### Records for the task
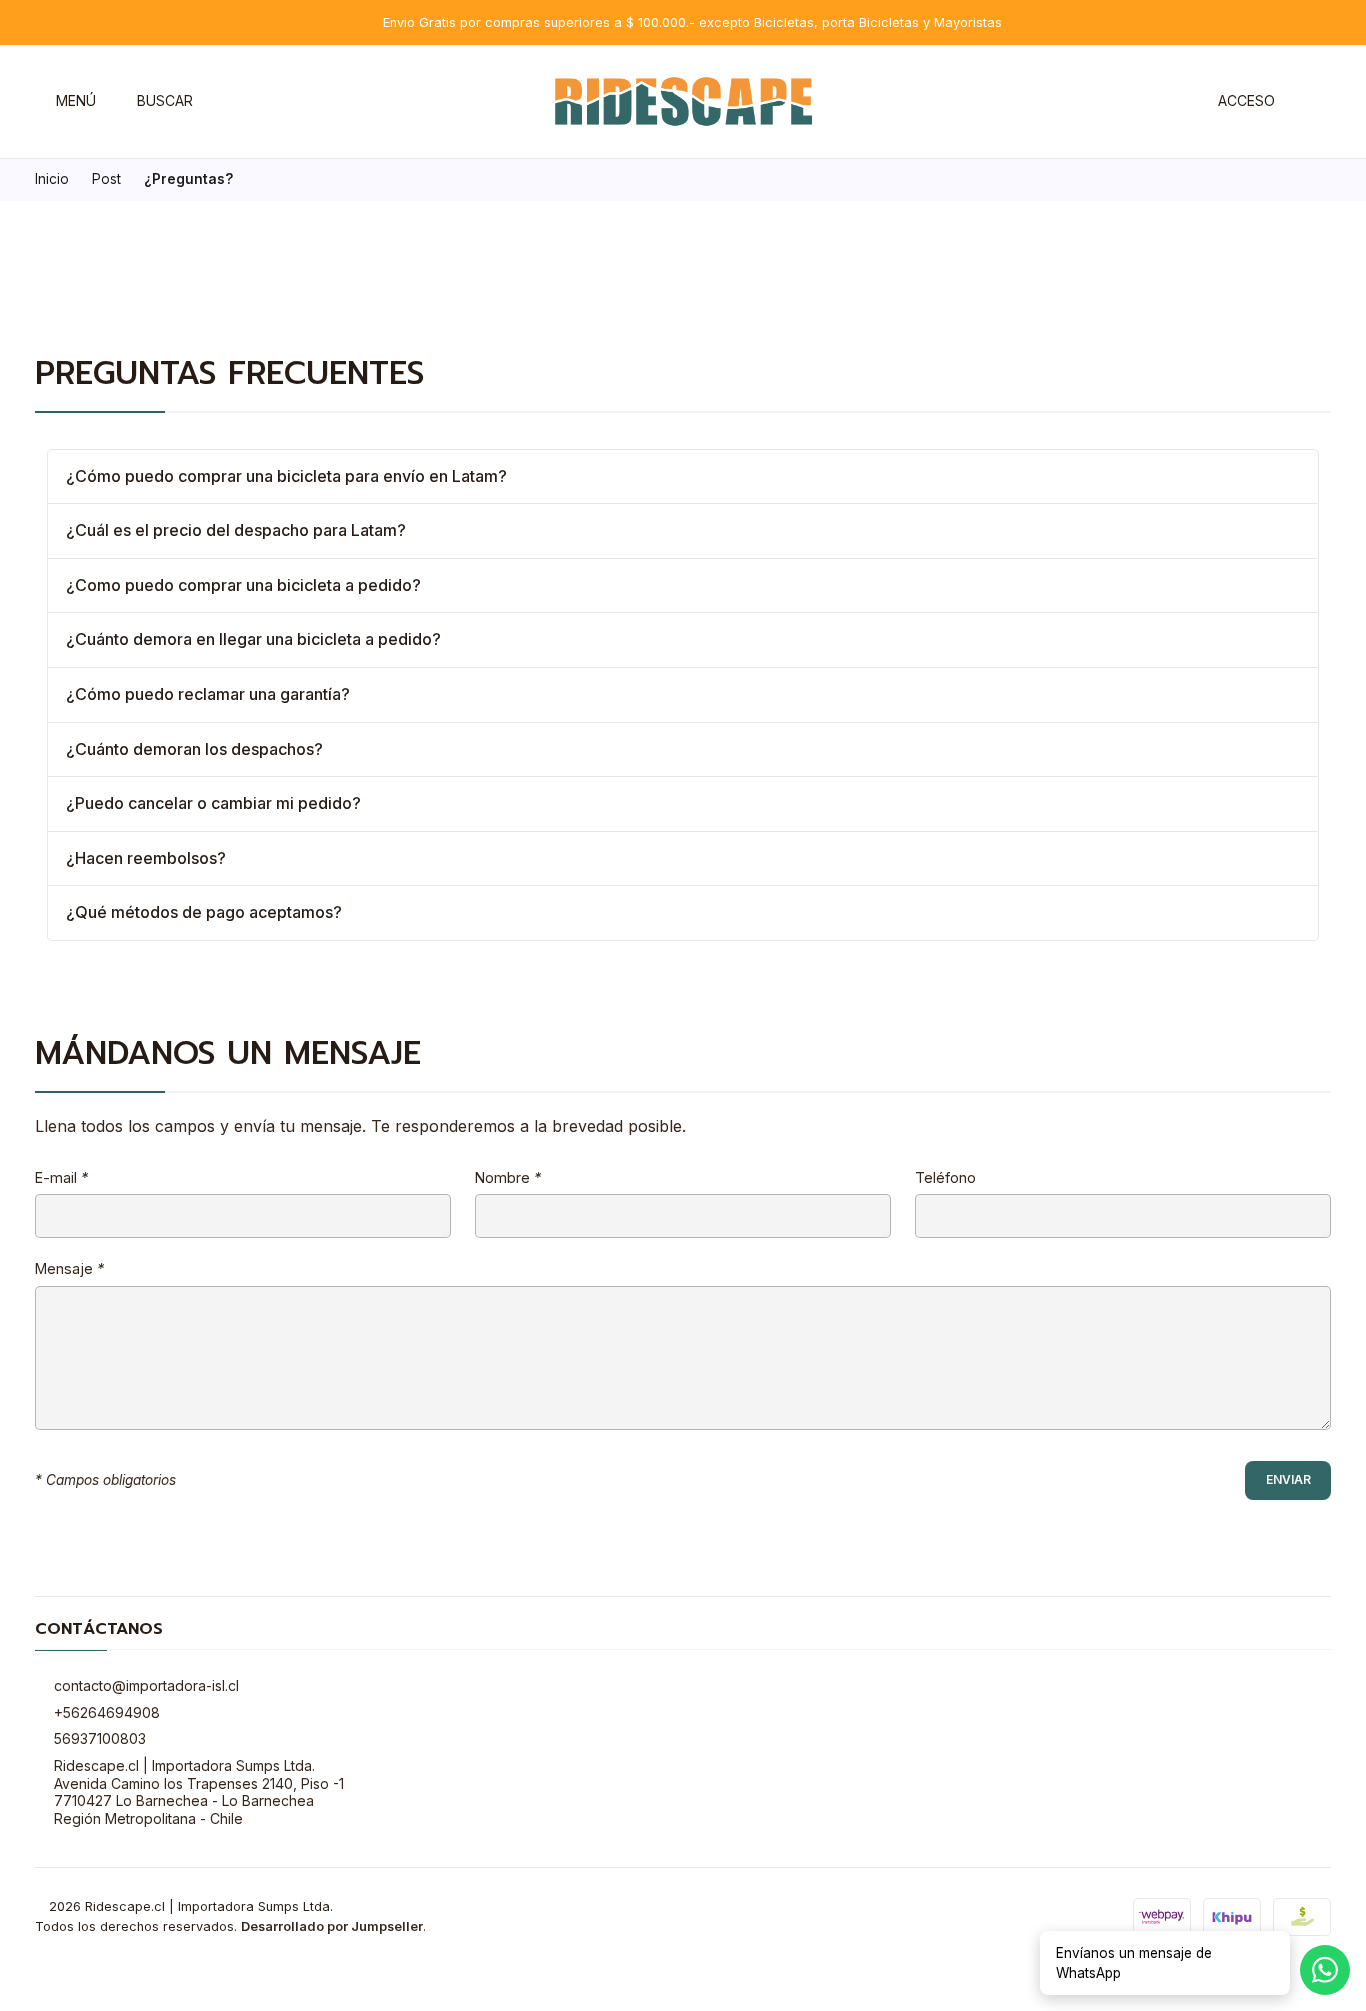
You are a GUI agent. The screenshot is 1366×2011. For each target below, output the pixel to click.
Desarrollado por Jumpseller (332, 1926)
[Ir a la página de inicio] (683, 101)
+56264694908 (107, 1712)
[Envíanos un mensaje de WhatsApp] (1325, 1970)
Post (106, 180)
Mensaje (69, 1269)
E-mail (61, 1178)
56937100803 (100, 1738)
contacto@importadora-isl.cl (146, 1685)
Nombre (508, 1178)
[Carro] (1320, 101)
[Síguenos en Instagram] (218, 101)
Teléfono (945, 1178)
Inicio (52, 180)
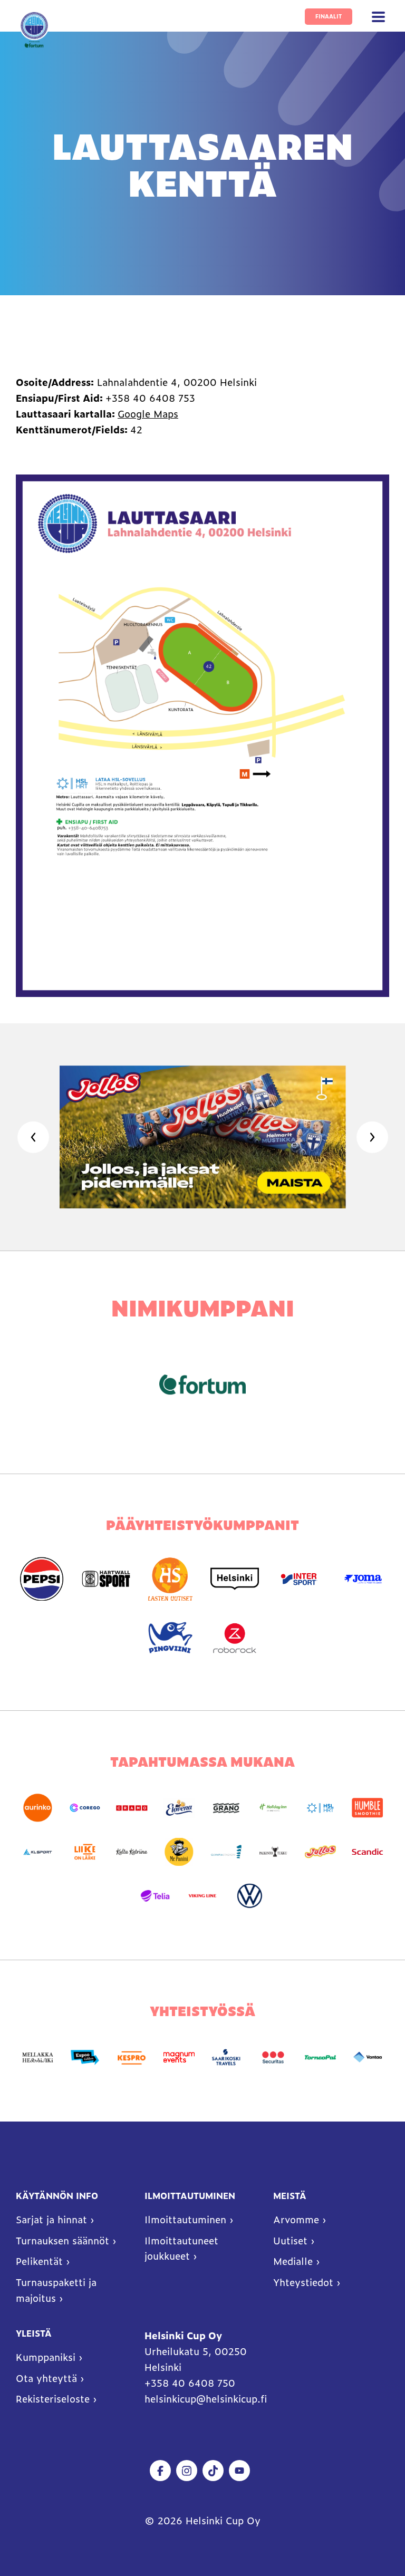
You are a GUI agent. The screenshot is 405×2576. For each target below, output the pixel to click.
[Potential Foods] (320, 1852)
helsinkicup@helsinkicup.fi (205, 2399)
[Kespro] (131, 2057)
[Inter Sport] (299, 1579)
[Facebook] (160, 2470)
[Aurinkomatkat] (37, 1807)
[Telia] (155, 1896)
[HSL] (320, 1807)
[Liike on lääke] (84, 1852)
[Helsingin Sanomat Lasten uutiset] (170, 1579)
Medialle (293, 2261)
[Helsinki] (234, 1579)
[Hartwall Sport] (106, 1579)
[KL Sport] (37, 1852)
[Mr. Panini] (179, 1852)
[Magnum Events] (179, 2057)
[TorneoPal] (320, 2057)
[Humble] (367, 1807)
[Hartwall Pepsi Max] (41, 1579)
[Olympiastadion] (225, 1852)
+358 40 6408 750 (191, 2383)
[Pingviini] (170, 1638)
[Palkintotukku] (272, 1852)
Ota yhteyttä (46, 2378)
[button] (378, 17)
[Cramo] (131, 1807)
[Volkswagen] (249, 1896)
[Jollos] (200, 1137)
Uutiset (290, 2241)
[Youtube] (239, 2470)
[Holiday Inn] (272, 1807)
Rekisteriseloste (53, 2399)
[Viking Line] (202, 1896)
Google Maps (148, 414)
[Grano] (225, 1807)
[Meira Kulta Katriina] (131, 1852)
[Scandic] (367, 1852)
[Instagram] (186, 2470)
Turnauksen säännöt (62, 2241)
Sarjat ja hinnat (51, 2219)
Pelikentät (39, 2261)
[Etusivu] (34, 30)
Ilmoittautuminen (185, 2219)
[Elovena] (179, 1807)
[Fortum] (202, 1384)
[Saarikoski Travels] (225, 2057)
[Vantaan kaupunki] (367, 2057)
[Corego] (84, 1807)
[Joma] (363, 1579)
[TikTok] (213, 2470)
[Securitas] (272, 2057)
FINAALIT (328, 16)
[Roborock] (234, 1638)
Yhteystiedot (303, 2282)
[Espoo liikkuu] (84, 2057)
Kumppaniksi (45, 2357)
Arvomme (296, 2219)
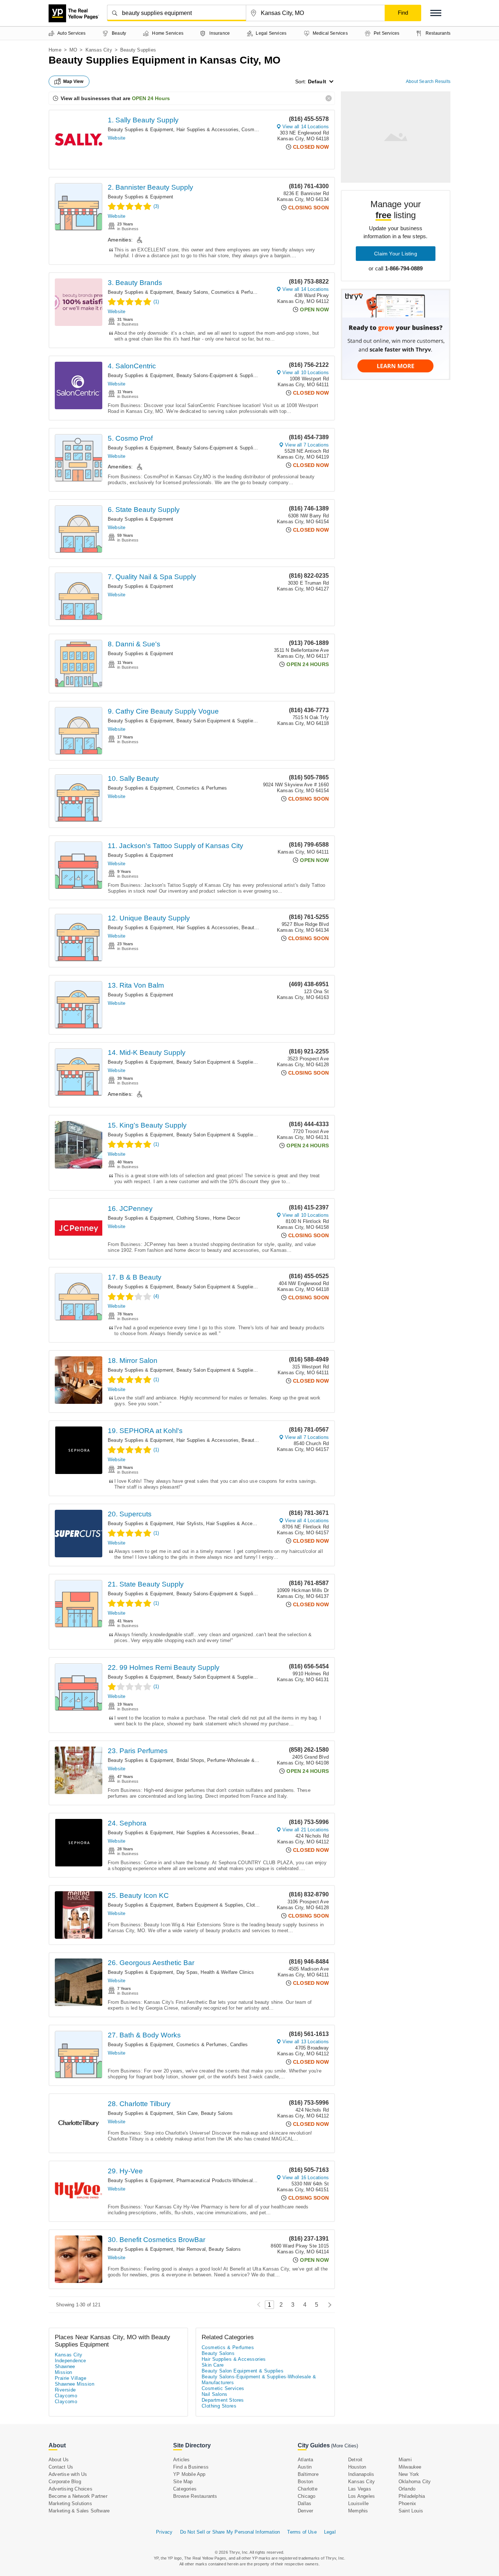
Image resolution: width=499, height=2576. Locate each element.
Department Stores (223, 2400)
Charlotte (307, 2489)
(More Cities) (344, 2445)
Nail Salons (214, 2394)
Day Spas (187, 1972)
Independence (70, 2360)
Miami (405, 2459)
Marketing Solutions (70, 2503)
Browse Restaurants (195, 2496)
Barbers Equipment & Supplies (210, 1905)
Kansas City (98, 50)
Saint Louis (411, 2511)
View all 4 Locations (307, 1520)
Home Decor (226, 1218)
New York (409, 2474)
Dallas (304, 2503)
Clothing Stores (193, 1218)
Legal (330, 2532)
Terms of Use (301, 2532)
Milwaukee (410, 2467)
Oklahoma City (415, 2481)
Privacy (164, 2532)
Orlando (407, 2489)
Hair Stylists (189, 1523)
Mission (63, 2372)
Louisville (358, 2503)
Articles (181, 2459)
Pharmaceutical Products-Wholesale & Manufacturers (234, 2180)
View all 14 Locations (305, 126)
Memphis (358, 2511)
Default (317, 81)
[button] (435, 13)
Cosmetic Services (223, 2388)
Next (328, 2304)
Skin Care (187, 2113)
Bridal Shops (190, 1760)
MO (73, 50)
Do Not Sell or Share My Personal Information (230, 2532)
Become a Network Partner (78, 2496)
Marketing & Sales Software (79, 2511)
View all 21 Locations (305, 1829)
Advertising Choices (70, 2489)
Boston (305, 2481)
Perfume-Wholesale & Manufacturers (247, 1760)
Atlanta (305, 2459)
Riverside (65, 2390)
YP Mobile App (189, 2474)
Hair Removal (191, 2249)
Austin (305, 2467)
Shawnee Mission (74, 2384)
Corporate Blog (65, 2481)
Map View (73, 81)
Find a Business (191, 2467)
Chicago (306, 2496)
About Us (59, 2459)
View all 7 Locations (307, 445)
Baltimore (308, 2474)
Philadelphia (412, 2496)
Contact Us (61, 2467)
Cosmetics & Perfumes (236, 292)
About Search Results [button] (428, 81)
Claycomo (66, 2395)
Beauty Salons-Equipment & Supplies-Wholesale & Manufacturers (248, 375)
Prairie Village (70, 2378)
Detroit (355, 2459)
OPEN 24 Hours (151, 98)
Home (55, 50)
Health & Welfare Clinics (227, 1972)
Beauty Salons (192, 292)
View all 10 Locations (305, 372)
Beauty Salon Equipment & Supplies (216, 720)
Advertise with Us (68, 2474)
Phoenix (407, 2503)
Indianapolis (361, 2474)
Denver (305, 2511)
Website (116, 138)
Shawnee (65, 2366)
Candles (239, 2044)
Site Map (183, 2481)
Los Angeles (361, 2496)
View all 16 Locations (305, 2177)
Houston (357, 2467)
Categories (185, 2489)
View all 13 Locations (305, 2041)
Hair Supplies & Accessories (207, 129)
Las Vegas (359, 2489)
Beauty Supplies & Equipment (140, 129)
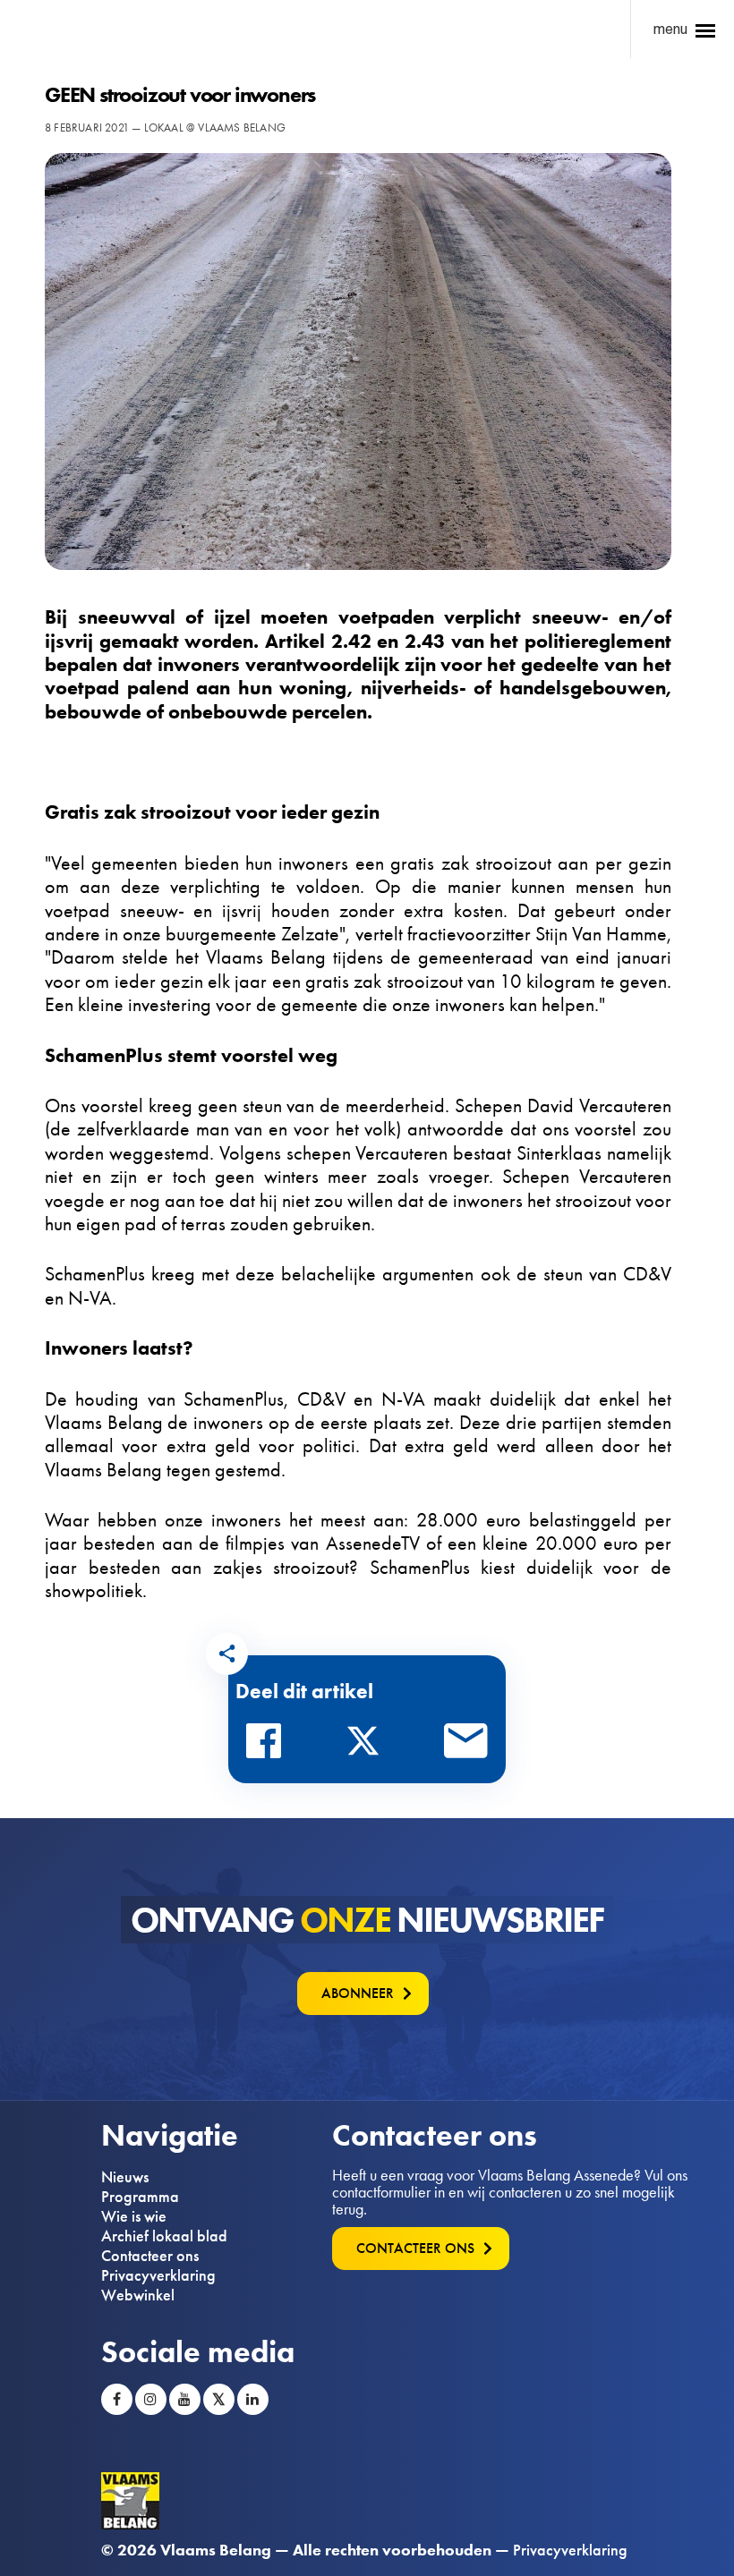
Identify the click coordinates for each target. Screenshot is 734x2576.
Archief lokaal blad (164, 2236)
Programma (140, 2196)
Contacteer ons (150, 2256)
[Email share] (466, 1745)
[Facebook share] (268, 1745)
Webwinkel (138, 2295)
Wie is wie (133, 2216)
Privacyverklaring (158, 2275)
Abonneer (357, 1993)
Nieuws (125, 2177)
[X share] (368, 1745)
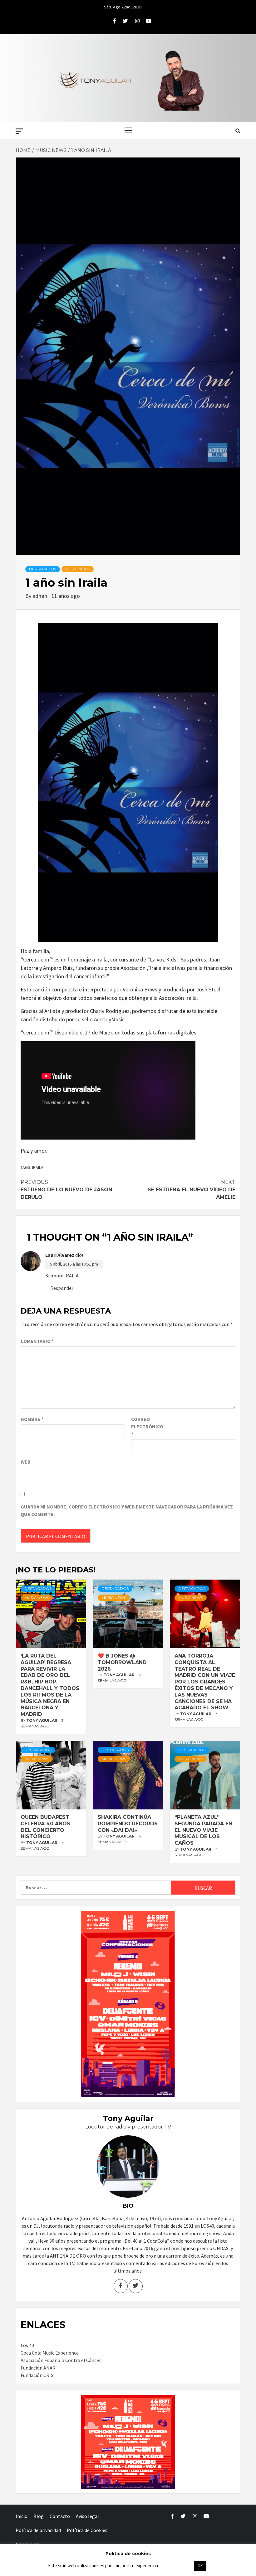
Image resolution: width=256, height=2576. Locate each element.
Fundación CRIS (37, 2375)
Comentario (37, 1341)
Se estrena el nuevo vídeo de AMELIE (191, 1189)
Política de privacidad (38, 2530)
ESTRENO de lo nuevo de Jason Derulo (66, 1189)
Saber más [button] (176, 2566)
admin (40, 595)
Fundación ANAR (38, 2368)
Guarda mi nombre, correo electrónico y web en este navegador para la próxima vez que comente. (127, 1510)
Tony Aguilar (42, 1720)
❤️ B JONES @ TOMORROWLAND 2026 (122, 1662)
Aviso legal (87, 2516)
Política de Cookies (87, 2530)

### The task
Lines from the one above containing "MO (73, 50)" down to the one containing "[Email share] (466, 1745)" should be transcribed exactly, with both ends kept and no pictures.

### Written solution
MO (73, 50)
Do Not Sell or Share My Personal Information (230, 2532)
Become a Network Partner (78, 2496)
Marketing & Sales Software (79, 2511)
View all 21 Locations (305, 1829)
Advertising Choices (70, 2489)
Boston (305, 2481)
Perfume-Wholesale & Manufacturers (247, 1760)
Atlanta (305, 2459)
Riverside (65, 2390)
YP Mobile App (189, 2474)
Hair Removal (191, 2249)
Austin (305, 2467)
Shawnee Mission (74, 2384)
Corporate Blog (65, 2481)
Map View (73, 81)
Find a Business (191, 2467)
Chicago (306, 2496)
About Us (59, 2459)
View all 7 Locations (307, 445)
Baltimore (308, 2474)
Philadelphia (412, 2496)
Contact Us (61, 2467)
Cosmetics & Perfumes (236, 292)
About Search Results [button] (428, 81)
Claycomo (66, 2395)
Beauty Salons-Equipment & Supplies-Wholesale & Manufacturers (248, 375)
Prairie Village (70, 2378)
Detroit (355, 2459)
OPEN 24 Hours (151, 98)
Home (55, 50)
Health & Welfare Clinics (227, 1972)
Beauty Salons (192, 292)
View all 10 Locations (305, 372)
Beauty Salon Equipment & Supplies (216, 720)
Advertise with Us (68, 2474)
Phoenix (407, 2503)
Indianapolis (361, 2474)
Denver (305, 2511)
Website (116, 138)
Shawnee (65, 2366)
Candles (239, 2044)
Site Map (183, 2481)
Los Angeles (361, 2496)
View all 16 Locations (305, 2177)
Houston (357, 2467)
Categories (185, 2489)
View all 13 Locations (305, 2041)
Hair Supplies & Accessories (207, 129)
Las Vegas (359, 2489)
Beauty Supplies & Equipment (140, 129)
Identify the click coordinates for each target. Screenshot is 734x2576.
Archief lokaal blad (164, 2236)
Programma (140, 2196)
Contacteer ons (150, 2256)
[Email share] (466, 1745)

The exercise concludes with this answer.